| YOUR OBJECTIVE |
Please copy each of the rows below word for word, leaving out the pictures.

*****

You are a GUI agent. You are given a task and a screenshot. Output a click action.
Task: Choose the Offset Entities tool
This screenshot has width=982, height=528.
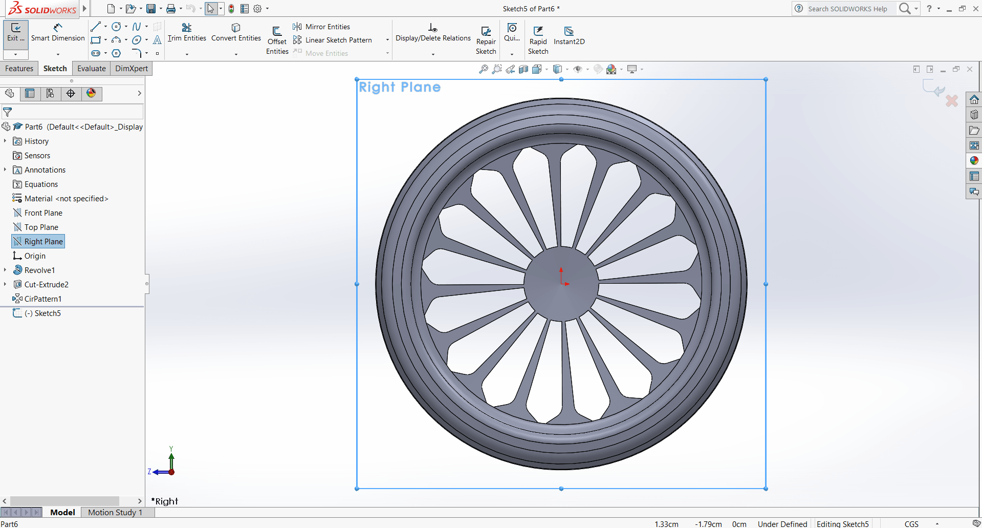[x=277, y=39]
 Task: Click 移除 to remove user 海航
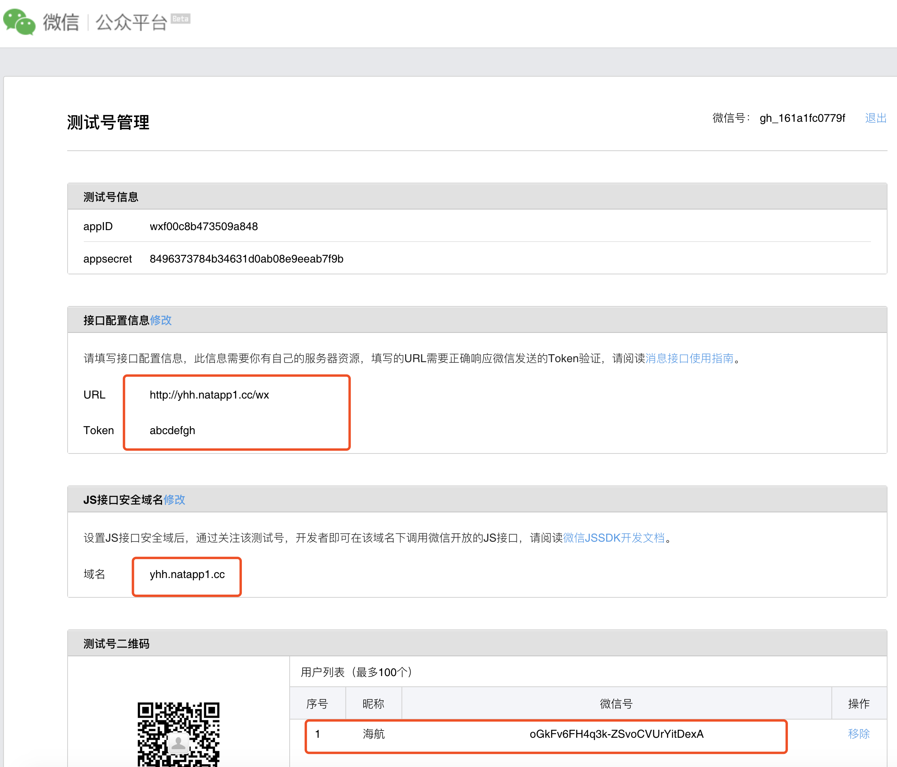click(x=858, y=734)
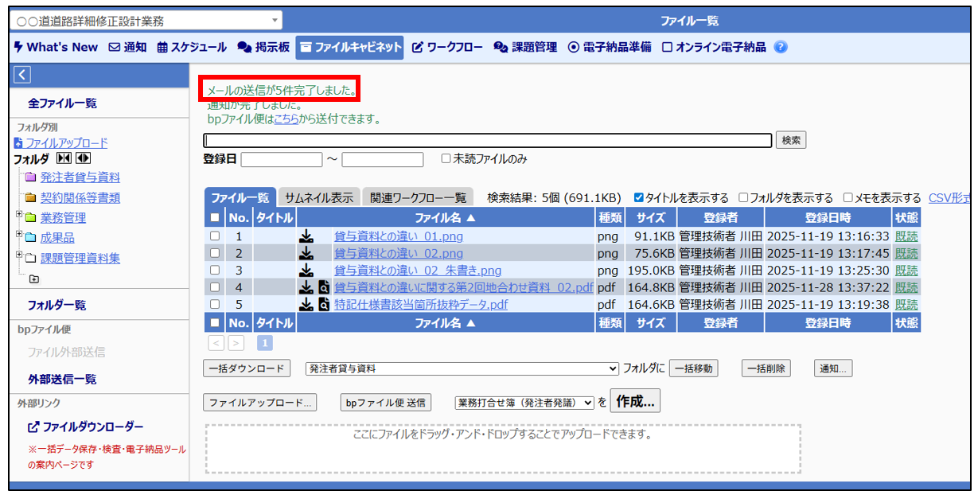Click the 一括ダウンロード button

[247, 368]
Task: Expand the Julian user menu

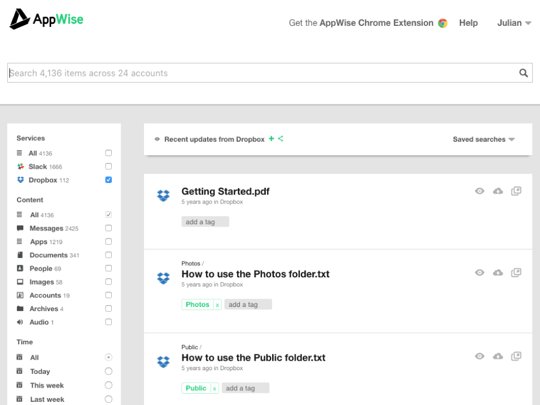Action: [x=514, y=23]
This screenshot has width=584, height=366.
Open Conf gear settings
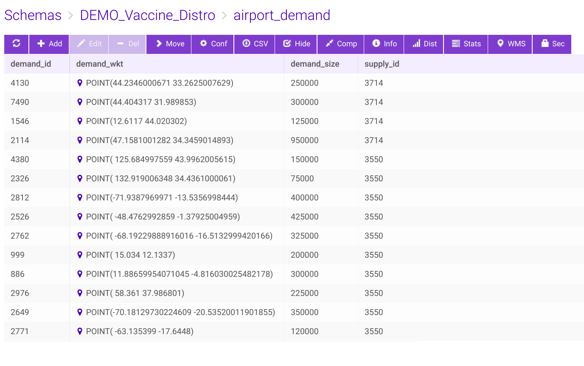(x=213, y=44)
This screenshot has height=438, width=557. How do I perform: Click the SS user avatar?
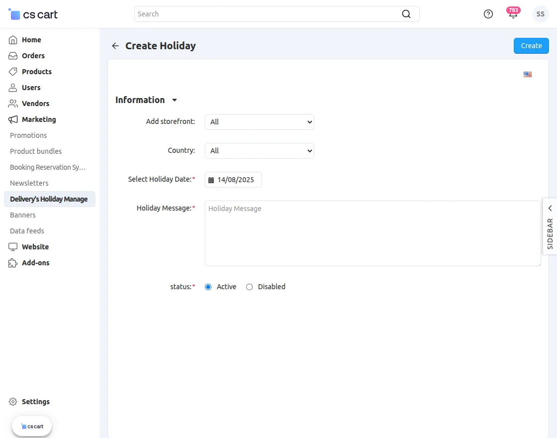tap(540, 14)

*****

| SOLVED PROBLEM |
You are a GUI agent. You are given a task and a screenshot. Output a click action.
Task: Choose the Offset Entities tool
This screenshot has width=982, height=528.
[x=277, y=39]
 Task: Click 移除 to remove user 海航
click(x=858, y=734)
Click the 一括ダウンロード button

[247, 368]
Task: Expand the Julian user menu

Action: [x=514, y=23]
This screenshot has width=584, height=366.
Open Conf gear settings
(x=213, y=44)
This screenshot has height=438, width=557. How do I perform: Click the SS user avatar?
tap(540, 14)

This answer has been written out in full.